If instead of having a callback, kernel would run an optional bpf
program, then a state structure could passed by the kernel to the
execution context of the bpf program.

That would also sort out difficulty of writing exit handlers.

/Jarkko
Jarkko Sakkinen Aug. 18, 2020, 2:52 p.m. UTC | #13
On Mon, Aug 10, 2020 at 03:23:17PM -0700, Sean Christopherson wrote:
> > This can be done implicitly by wrapping the struct
> > sgx_enclave_exception in another structure and then using techniques
> > like container_of() to find another field. However, this is made more
> > difficult by the fact that the sgx_enclave_exit_handler_t is not
> > really using the x86_64 sysv calling convention. Therefore, the
> > sgx_enclave_exit_handler_t MUST be written in assembly.
> 
> What bits of the x86-64 ABI require writing the handler in assembly?  There
> are certainly restrictions on what the handler can do without needing an
> assembly trampoline, but I was under the impression that vanilla C code is
> compatible with the exit handler patch.  Is Rust more picky about calling
> convention?
> 
> Side topic, the documentation for vdso_sgx_enter_enclave_t is wrong, it
> states the EFLAGS.DF is not cleared before invoking the handler, but that's
> a lie.

If handler requires the use of setjmp/longjmp API for sudden exits, that
is considered bad even with C++, as it is not compatible with stack
unwinding. The handler has a lot of constraints for its environment, and
is somewhat unappealing to use.

That's why I started today thinking a possibility of using a bpf program
as a middle-man. BPF programs can be used to execute code by the kernel
in behalf of user in a domain defined sandbox. The execution context is
just a buffer passed in R1 to the BPF interpreter. It can be defined by
application.

/Jarkko
Jarkko Sakkinen Aug. 18, 2020, 3:06 p.m. UTC | #14
On Tue, Aug 18, 2020 at 05:52:41PM +0300, Jarkko Sakkinen wrote:
> On Mon, Aug 10, 2020 at 03:23:17PM -0700, Sean Christopherson wrote:
> > > This can be done implicitly by wrapping the struct
> > > sgx_enclave_exception in another structure and then using techniques
> > > like container_of() to find another field.
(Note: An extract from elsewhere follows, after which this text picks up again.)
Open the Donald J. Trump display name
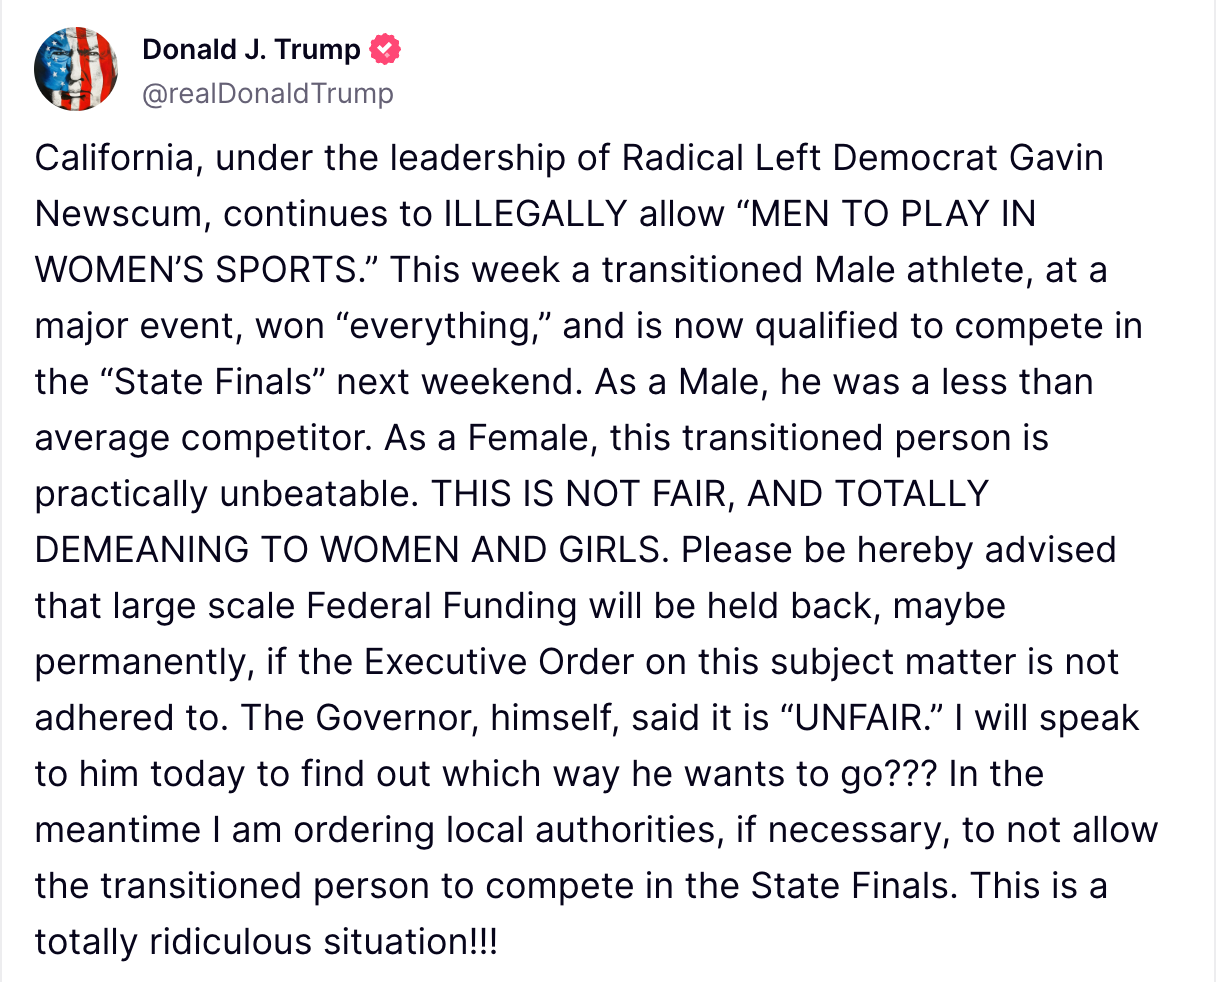Viewport: 1220px width, 982px height. click(x=251, y=49)
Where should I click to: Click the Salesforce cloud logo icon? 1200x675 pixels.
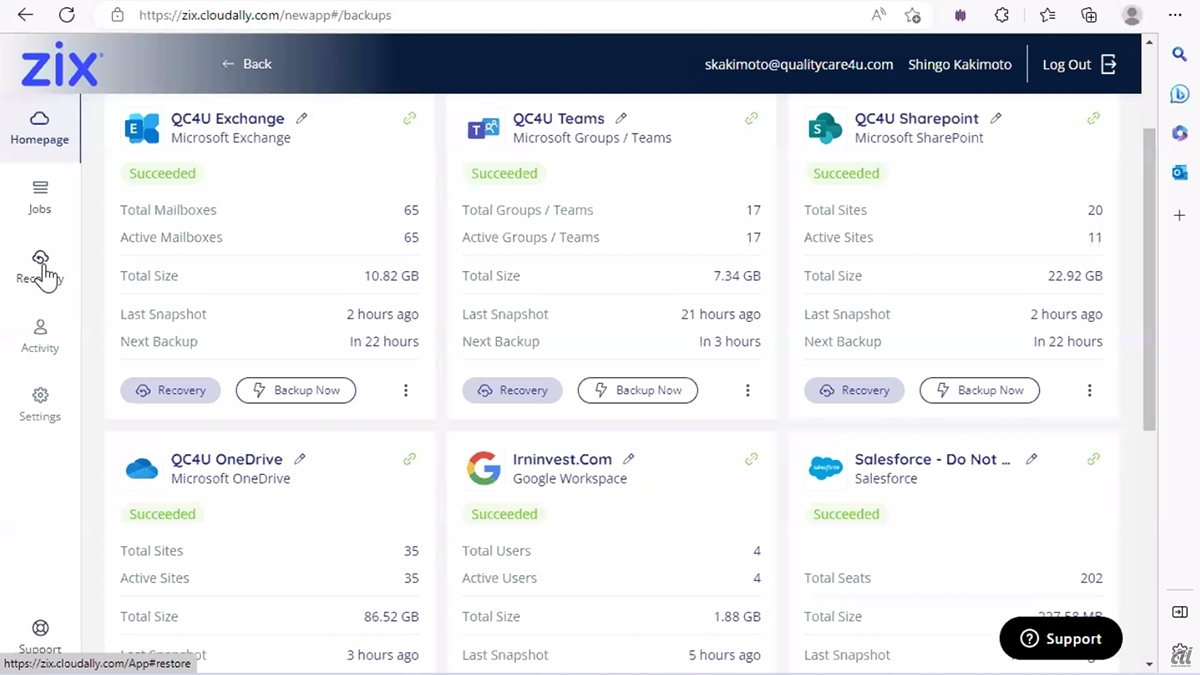(826, 468)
However, this is made more
> > > difficult by the fact that the sgx_enclave_exit_handler_t is not
> > > really using the x86_64 sysv calling convention. Therefore, the
> > > sgx_enclave_exit_handler_t MUST be written in assembly.
> > 
> > What bits of the x86-64 ABI require writing the handler in assembly?  There
> > are certainly restrictions on what the handler can do without needing an
> > assembly trampoline, but I was under the impression that vanilla C code is
> > compatible with the exit handler patch.  Is Rust more picky about calling
> > convention?
> > 
> > Side topic, the documentation for vdso_sgx_enter_enclave_t is wrong, it
> > states the EFLAGS.DF is not cleared before invoking the handler, but that's
> > a lie.
> 
> If handler requires the use of setjmp/longjmp API for sudden exits, that
> is considered bad even with C++, as it is not compatible with stack
> unwinding. The handler has a lot of constraints for its environment, and
> is somewhat unappealing to use.
> 
> That's why I started today thinking a possibility of using a bpf program
> as a middle-man. BPF programs can be used to execute code by the kernel
> in behalf of user in a domain defined sandbox. The execution context is
> just a buffer passed in R1 to the BPF interpreter. It can be defined by
> application.

Something like

1. An exception is triggered.
2. Kernel executes an eBPF program behalf of the caller, if one was
   given.
3. vDSO calls a fixed exit handler that based on the outcome calls
   ERESUME/EENTER.

Possibly an ioctl could be used to attach an eBPF program to an
enclave and vDSO would only get a context struct.

/Jarkko
Jarkko Sakkinen Aug. 18, 2020, 3:15 p.m. UTC | #15
On Mon, Aug 10, 2020 at 04:08:46PM -0700, Andy Lutomirski wrote:
> On Thu, Aug 6, 2020 at 7:55 AM Nathaniel McCallum <npmccallum@redhat.com> wrote:
> >
> > In a past revision of this patch, I had requested a void *misc
> > parameter that could be passed through vdso_sgx_enter_enclave_t into
> > sgx_enclave_exit_handler_t. This request encountered some push back
> > and I dropped the issue. However, I'd like to revisit it or something
> > similar.
> 
> Why do you need an exit handler at all?  IIRC way back when I
> suggested that we simply not support it at all.  If you want to
> call__vdso_sgx_enter_enclave() in a loop, call it in a loop.  If you
> want to wrap it intelligently in Rust, you don't want a callback
> anyway -- that forces you have an FFI (or non-Rust, anyway) frame on
> the stack, which interacts poorly with panic handling and prevents you
> from using await in your Rust callback handler.  If, on the other
> hand, you just call __vdso_sg_enter_enclave() in a loop, all these
> problems go away and, if you really want, you can pass in a callback
> in Rust and call the callback from Rust.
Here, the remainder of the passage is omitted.